One of the examples I had in mind was, for example, shipping this file together with the interpreter binary in WASM.

Not quite. I think the conclusion, at least from my part, was that this is supposed to describe details tied to the build. The inclusion of the interpreter here can be confusing, so maybe it’s just best to take it out, and leave it up to the environment details file (I haven’t pushed the PEP for that yet).

One of my main use-cases for this file would be to describe a Python installation to a build system like Meson, for example (see Prototype support for `--python.target-config` by FFY00 · Pull Request #12193 · mesonbuild/meson · GitHub). In this type of situation, relying on an automatically generated file is not a huge concern, as package builders can just fill any missing information, if needed — especially in cross-compilation scenarios, which is where this PEP provides the most value.

That said, relying on an automatically generated file is still a relevant use-case, and something to keep in mind.

I think this is reasonable.

Yes, exactly. See the Meson example I provided above — the main benefit comes from standardizing a way to provide the build details.

pf_moore · April 8, 2024, 8:42pm

I don’t completely follow that PR, but if I’m not misunderstanding, that only references a python.version value from the file, which isn’t even in the PEP. So I’m rather unclear how that is actually intended to work.

I’m not sure I understand this at all. Who is the “package builder” in this case? The person running python -m build against the project source? Or the project maintainers themselves? And how would such a person “fill in the missing information”? And for that matter, what do you mean by “missing information”? Are you expecting that using data from that file that isn’t guaranteed by the spec will be a common use case? That seems contrary to the whole idea of having a standard, which is to not have to rely on implementation-defined data.

Maybe if you provided a complete, end-to-end example of how someone creating and building a project using Meson would use this PEP to improve their workflow, that would help clarify.

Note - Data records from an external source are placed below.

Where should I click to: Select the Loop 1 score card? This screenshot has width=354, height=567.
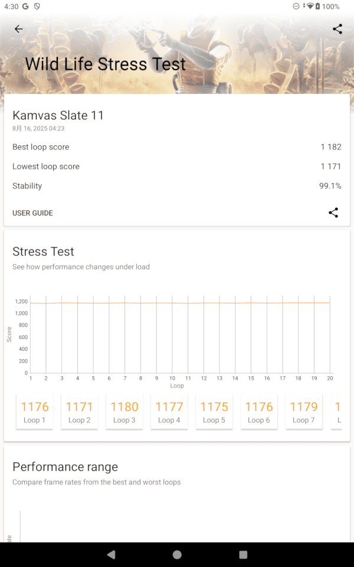tap(35, 412)
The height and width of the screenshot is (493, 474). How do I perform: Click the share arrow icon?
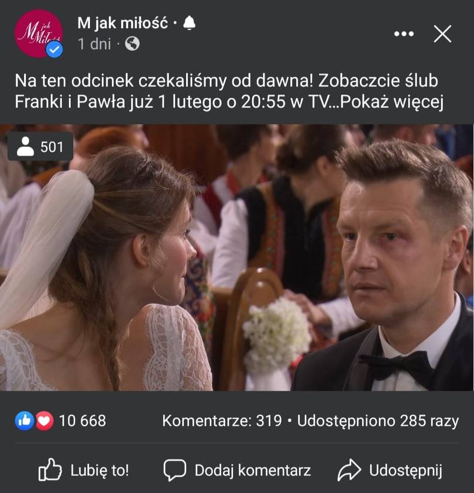tap(349, 470)
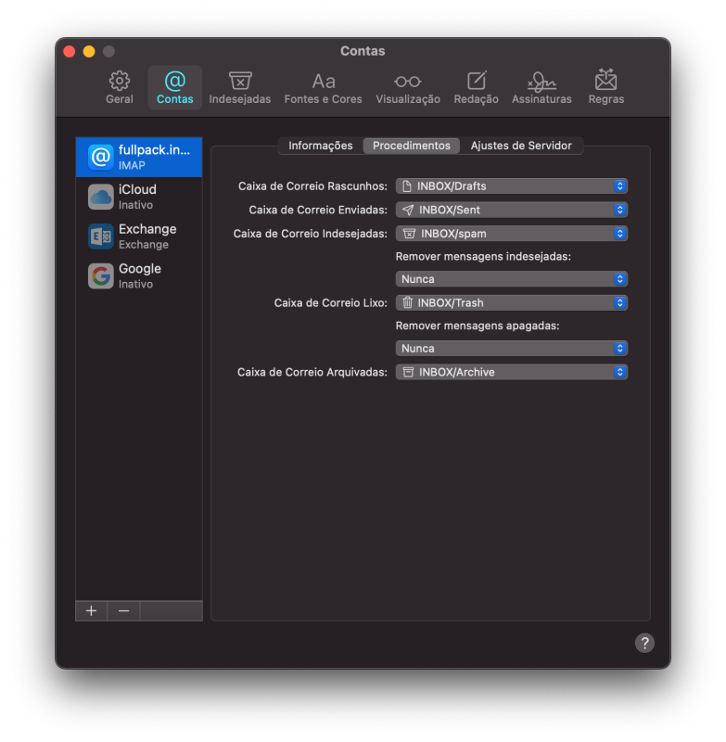Open the Regras rules pane

pyautogui.click(x=605, y=88)
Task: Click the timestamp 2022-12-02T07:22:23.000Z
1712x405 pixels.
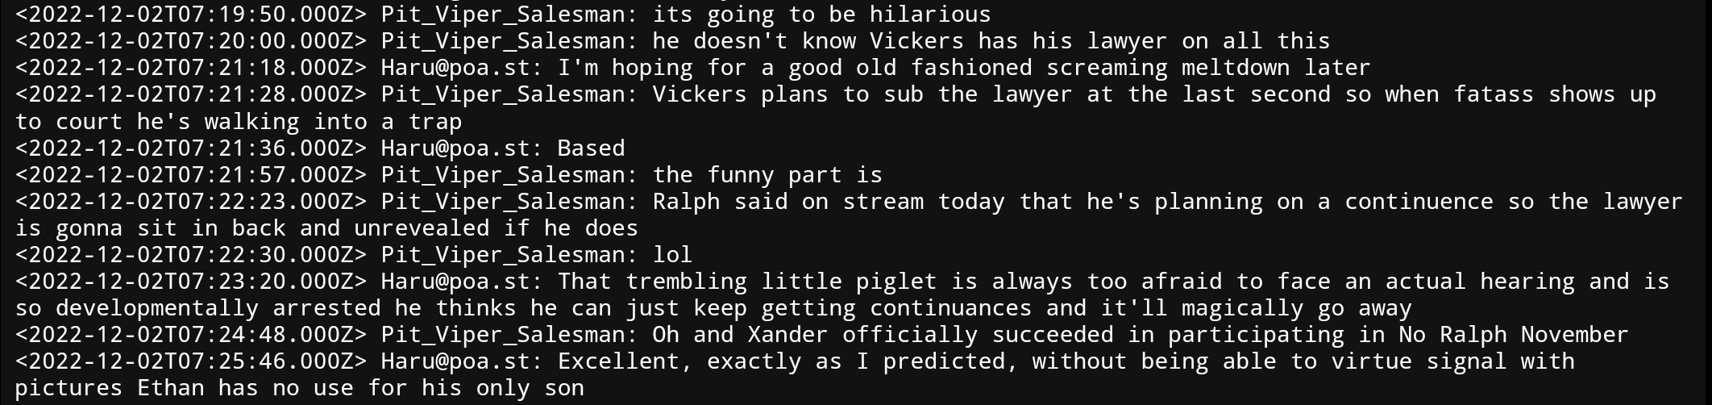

It doesn’t have to be in the PEP at this point, just a post here explaining the use case would be enough for now.

FFY00 · April 9, 2024, 2:43am

That was just an early prototype PR for this proposal before it became a PEP, so it doesn’t match the current spec, nor does it provide a finished implementation. The idea is to use the static description file instead of introspecting the Python installation.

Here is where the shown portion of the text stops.